Each node object exists in the kube-node-lease namespace.

To delete a node:

kubectl delete node NODE      # pods are evicted
kubeadm reset                 # remove cluster info

iptables rules may be left over and need to be deleted manually.

Networking

Kubernetes cannot handle pod-to-pod communication without a networking plugin.
A detailed explanation of Kubernetes networking.
An explanation of Kubernetes networking by Tim Hockin
Container Network Interface (CNI) is a specification and libraries for writing plugins to configure network interfaces in Linux containers.
CNI GitHub.

Main deployment configurations

Single-node.
Single control plane node, multiple workers.
Multiple control plane nodes with HA, multiple workers.
HA etcd, HA control plane nodes, multiple workers.

High availability

Each control plane component can be replicated to achieve high availability. However, the scheduler and controller manager must remain on standby on non-leader control plane nodes.
The quorum of control plane nodes decides on a leader.

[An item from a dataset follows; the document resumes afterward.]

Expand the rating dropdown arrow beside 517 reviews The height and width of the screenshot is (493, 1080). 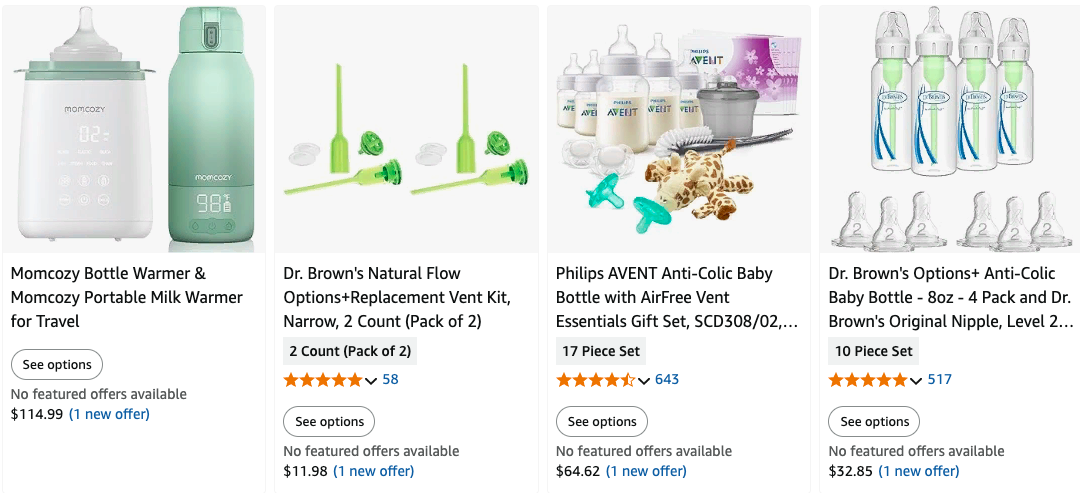pyautogui.click(x=916, y=381)
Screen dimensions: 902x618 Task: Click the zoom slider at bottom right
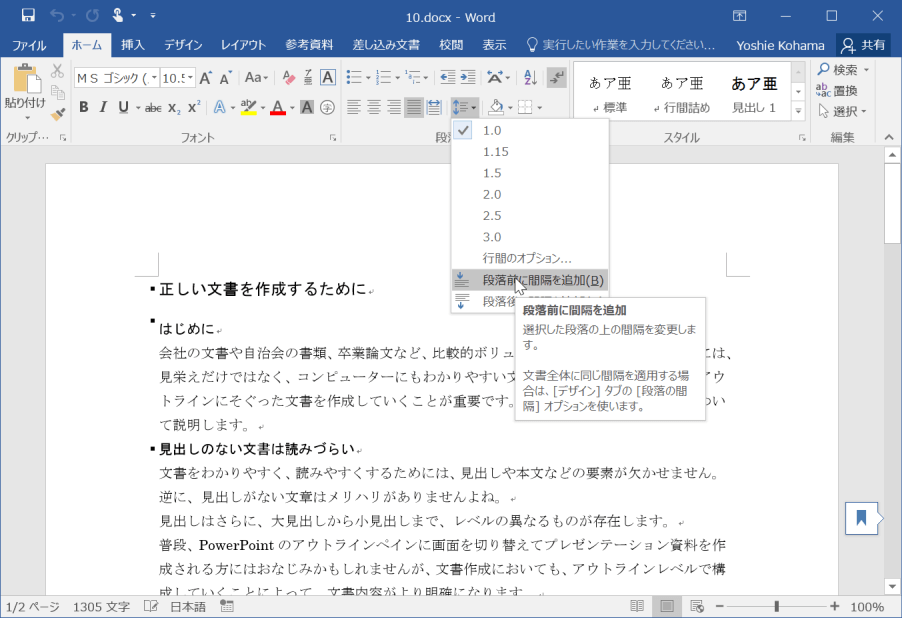pyautogui.click(x=775, y=606)
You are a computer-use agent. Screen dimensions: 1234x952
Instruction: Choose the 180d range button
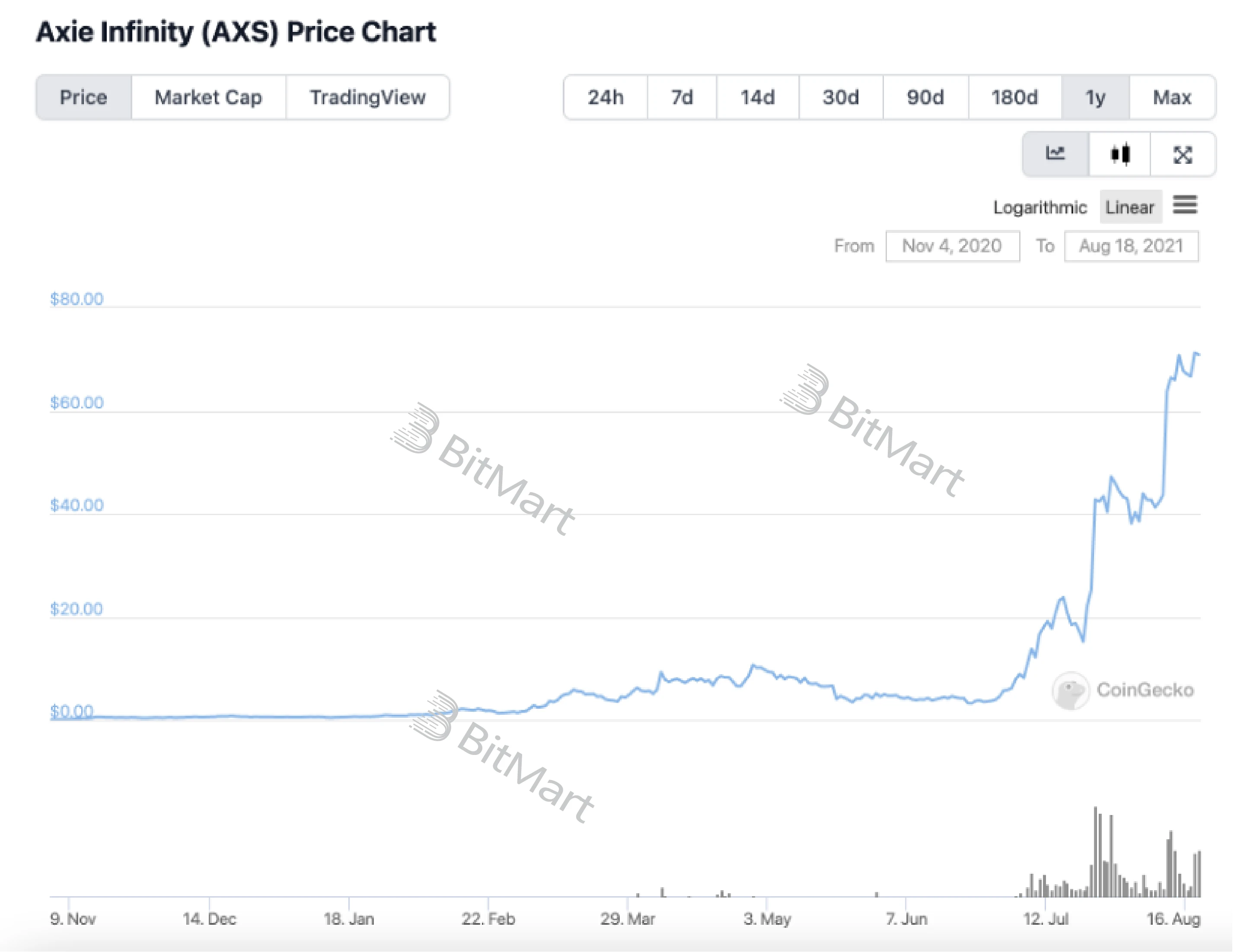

The number of control plane nodes must be odd to make decisions.
The current leader is shown as the value of holderIdentity, in the control-plane.alpha.kubernetes.io/leader annotation, displayed using the command:
```
kubectl get endpoints kube-scheduler -n kube-system -o yaml
```
etcd requires special configuration for HA.
There must be consistency in the majority of etcd clusters in order to maintain quorum.
etcd can be in a stacked or external topology.

A stacked etcd topology

In a stacked topology, an etcd pod is created on each control plane node. Each etcd only communicates with the kube-apiserver on the same node.
A stacked topology is simpler to set up and simpler to manage. However, if a node goes down, both a control plane instance and etcd member are lost, increasing the chances of cluster failure.
The Kubernetes documentation recommends a minimum of three stacked control plane nodes for a HA cluster.

An external etcd topology

In an external topology, etcd members are external to the cluster. Each etcd only communicates with the kube-apiserver of each control plane node.
An external topology is more durable to loss of control plane instances or etcd members than a stacked topology.
An external etcd topology requires a minimum of six hosts; three hosts for control plane nodes and three hosts for etcd nodes.